The precise object of the book naturally grew in range, depth and clearness, under the stress of the labour of its production. This object will perhaps be best explained by means of a short description of the undertaking’s origin and successive stages.
Born as I was in Italy, certain early impressions have never left me; a vivid consciousness has been with me, almost from the first, of the massively virile personalities, the spacious, trustful times of the early, as yet truly Christian, Renaissance there, from Dante on to the Florentine Platonists. And when, on growing up, I acquired strong and definite religious convictions, it was that ampler pre-Protestant, as yet neither Protestant nor anti-Protestant, but deeply positive and Catholic, world, with its already characteristically modern outlook and its hopeful and spontaneous application of religion to the pressing problems of life and thought, which helped to strengthen and sustain me, when depressed and hemmed in by the types of devotion prevalent since then in Western Christendom. For those early modern times presented me with men of the same general instincts and outlook as my own, but environed by the priceless boon and starting-point of a still undivided Western Christendom; Protestantism, as such, continued to be felt as ever more or less unjust and sectarian; and the specifically post-Tridentine type of Catholicism, with its regimental Seminarism, its predominantly controversial spirit, its suspiciousness and timidity, persisted, however inevitable some of it may be, in its failure to win my love. Hence I had to continue the seeking and the finding elsewhere, yet ever well within the great Roman Church, things more intrinsically lovable. The wish some day to portray one of those large-souled pre-Protestant, post-Mediaeval Catholics, was thus early and has been long at work within me.
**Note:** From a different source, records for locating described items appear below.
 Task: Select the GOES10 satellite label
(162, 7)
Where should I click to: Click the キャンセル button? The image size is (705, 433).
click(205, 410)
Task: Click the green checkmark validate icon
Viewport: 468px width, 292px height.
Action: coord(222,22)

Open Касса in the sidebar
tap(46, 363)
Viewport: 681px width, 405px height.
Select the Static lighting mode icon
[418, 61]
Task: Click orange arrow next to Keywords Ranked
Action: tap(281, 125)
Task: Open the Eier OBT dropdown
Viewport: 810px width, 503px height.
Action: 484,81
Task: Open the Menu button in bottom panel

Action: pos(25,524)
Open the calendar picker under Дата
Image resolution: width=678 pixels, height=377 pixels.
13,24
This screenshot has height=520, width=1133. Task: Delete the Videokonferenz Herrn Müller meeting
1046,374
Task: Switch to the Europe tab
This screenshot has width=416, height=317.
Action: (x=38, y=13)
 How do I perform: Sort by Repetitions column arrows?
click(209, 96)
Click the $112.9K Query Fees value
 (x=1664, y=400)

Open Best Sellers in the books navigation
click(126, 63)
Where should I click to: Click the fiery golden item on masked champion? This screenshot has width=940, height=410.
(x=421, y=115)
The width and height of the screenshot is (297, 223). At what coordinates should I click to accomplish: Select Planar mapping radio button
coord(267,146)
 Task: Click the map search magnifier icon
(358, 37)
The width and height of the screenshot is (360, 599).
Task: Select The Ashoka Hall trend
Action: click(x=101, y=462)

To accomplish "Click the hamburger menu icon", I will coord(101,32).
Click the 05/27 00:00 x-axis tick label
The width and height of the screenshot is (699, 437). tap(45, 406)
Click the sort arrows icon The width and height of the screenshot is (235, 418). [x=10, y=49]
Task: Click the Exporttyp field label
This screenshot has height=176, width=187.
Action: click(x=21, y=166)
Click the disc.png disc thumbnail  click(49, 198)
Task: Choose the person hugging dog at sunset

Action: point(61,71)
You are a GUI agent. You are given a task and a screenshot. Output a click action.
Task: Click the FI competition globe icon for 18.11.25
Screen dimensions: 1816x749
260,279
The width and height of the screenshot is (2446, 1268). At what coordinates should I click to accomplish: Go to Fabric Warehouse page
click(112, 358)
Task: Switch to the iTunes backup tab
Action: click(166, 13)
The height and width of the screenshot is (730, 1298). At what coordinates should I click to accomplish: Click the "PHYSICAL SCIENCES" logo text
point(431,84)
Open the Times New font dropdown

And then came John Henry Newman’s influence with his Dream of Gerontius, and a deep attraction to St. Catherine of Genoa’s doctrine of the soul’s self-chosen, intrinsic purification; and much lingering about the scenes of Caterinetta’s life and labours, during more than twenty stays in her terraced city that looks away so proudly to the sea. Such a delicately psychological, soaring, yet sober-minded Eschatology, with its striking penetration and unfolding of the soul’s central life and alternatives as they are already here and now, seemed to demand an ampler study than it had yet received, and to require a vivid presentation of the noble, strikingly original personality from whom it sprang.
And later still came the discovery of the apparently hopeless complication of the records of Catherine’s life and doctrine, and how these had never been seriously analyzed by any trained scholar, since their constitution into a book in 1552. Much critical work at Classical and Scriptural texts and documentary problems had, by now, whetted my appetite to try whether I could not at last bring stately order out of this bewildering chaos, by perhaps discovering the authors, dates and intentions of the various texts and glosses thus dovetailed and pieced together into a very Joseph’s coat of many colours, and by showing the successive stages of this, most original and difficult, Saint’s life and legend. All this labour would, in any case, help to train my own mind; and it would, if even moderately successful, offer one more detailed example of the laws that govern such growths, and of the critical method necessary for the tracing out of their operation.